#### Extracted records:
****

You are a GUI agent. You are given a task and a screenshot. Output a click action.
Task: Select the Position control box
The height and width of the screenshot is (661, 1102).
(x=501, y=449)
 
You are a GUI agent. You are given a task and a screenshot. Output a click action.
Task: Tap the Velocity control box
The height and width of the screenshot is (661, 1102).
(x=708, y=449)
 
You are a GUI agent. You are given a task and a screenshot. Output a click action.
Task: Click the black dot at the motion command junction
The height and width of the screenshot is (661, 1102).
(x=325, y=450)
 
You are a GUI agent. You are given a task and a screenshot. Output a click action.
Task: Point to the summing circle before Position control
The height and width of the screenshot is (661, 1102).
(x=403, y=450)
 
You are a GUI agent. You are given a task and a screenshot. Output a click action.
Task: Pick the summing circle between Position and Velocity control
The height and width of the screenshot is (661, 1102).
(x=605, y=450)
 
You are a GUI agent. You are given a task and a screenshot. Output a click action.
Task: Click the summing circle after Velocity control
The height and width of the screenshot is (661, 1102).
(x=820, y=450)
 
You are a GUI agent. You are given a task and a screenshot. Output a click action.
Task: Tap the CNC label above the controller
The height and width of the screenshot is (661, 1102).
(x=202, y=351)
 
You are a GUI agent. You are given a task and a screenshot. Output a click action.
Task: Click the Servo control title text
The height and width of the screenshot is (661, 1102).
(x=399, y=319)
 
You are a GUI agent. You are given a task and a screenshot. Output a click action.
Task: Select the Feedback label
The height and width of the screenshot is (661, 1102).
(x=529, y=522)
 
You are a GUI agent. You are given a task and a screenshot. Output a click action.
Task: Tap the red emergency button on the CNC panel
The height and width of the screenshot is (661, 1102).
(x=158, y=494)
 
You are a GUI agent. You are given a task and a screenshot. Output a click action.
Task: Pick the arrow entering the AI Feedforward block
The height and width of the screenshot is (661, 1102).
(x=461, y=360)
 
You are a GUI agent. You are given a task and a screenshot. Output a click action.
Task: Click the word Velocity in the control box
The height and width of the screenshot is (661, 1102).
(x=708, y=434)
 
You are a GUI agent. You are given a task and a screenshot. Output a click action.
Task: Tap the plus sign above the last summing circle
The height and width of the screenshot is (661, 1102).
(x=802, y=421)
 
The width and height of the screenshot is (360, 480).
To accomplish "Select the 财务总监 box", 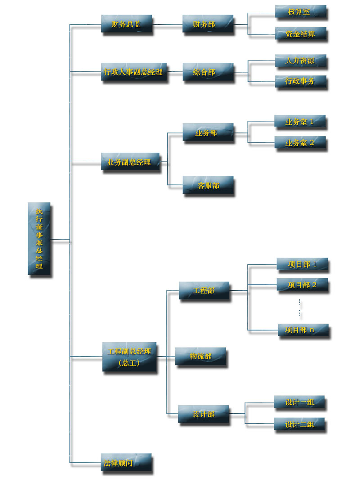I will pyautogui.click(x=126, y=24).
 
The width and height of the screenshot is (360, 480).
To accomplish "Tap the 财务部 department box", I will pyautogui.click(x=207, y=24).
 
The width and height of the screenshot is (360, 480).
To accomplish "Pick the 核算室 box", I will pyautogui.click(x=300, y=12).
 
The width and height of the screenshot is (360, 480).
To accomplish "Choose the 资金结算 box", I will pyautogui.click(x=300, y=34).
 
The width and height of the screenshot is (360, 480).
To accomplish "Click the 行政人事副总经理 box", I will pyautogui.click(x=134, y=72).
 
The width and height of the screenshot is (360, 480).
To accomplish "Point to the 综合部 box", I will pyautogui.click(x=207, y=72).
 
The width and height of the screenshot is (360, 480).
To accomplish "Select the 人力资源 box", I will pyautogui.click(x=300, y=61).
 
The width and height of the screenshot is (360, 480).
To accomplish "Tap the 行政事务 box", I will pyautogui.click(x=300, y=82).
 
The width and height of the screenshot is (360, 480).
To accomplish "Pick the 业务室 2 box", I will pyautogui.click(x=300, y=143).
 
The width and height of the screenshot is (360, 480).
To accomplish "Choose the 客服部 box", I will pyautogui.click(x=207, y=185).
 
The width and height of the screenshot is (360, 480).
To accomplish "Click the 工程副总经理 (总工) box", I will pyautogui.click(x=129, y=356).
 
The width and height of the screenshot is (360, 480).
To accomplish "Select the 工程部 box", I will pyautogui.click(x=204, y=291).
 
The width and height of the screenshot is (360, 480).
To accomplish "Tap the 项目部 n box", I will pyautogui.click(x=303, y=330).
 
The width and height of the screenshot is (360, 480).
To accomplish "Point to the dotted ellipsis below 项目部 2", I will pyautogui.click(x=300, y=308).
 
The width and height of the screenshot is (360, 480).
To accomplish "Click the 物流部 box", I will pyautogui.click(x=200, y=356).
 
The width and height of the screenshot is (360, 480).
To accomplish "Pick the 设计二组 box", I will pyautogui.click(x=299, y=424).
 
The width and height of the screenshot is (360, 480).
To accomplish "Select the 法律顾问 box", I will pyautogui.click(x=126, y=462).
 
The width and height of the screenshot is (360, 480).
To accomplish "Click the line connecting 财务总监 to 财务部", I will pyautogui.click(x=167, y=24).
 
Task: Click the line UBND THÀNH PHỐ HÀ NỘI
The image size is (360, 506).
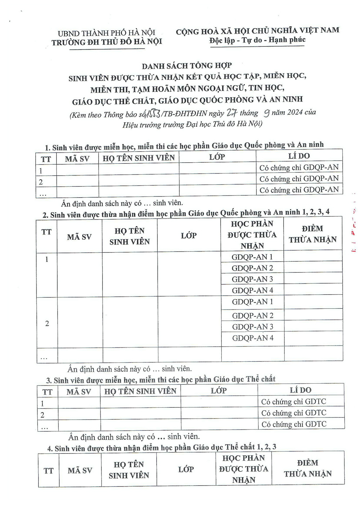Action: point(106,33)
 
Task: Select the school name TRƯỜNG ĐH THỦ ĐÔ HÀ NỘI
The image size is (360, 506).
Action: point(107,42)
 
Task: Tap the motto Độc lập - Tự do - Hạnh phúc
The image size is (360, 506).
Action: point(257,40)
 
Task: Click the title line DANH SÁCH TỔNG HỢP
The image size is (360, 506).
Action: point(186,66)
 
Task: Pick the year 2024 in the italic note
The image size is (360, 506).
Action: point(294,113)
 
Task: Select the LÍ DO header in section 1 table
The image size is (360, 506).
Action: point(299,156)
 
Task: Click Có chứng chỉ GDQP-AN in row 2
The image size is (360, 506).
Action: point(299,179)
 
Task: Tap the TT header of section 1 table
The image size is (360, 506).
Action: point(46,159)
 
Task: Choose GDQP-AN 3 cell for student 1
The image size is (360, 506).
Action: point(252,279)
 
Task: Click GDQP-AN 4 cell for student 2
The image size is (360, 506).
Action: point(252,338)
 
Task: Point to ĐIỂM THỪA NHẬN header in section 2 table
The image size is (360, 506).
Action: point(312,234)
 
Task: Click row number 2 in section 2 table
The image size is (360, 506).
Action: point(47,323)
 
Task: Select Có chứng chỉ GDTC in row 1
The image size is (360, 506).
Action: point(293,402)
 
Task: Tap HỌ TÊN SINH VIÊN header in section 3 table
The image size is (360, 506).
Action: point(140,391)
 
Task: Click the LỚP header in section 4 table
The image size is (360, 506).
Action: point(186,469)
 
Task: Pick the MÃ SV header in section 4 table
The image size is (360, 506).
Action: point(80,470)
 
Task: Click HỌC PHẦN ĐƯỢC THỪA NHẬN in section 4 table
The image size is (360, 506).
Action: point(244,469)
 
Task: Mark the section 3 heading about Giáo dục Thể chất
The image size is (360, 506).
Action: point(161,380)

****

#### GOAL:
Rewrite the records above as a numbered list, from the line with "Task: Select Có chứng chỉ GDTC in row 1" to the line with "Action: point(244,469)", leaving out the blank lines.

#### COMPLETE OUTPUT:
1. Task: Select Có chứng chỉ GDTC in row 1
2. The image size is (360, 506).
3. Action: point(293,402)
4. Task: Tap HỌ TÊN SINH VIÊN header in section 3 table
5. The image size is (360, 506).
6. Action: point(140,391)
7. Task: Click the LỚP header in section 4 table
8. The image size is (360, 506).
9. Action: point(186,469)
10. Task: Pick the MÃ SV header in section 4 table
11. The image size is (360, 506).
12. Action: point(80,470)
13. Task: Click HỌC PHẦN ĐƯỢC THỪA NHẬN in section 4 table
14. The image size is (360, 506).
15. Action: point(244,469)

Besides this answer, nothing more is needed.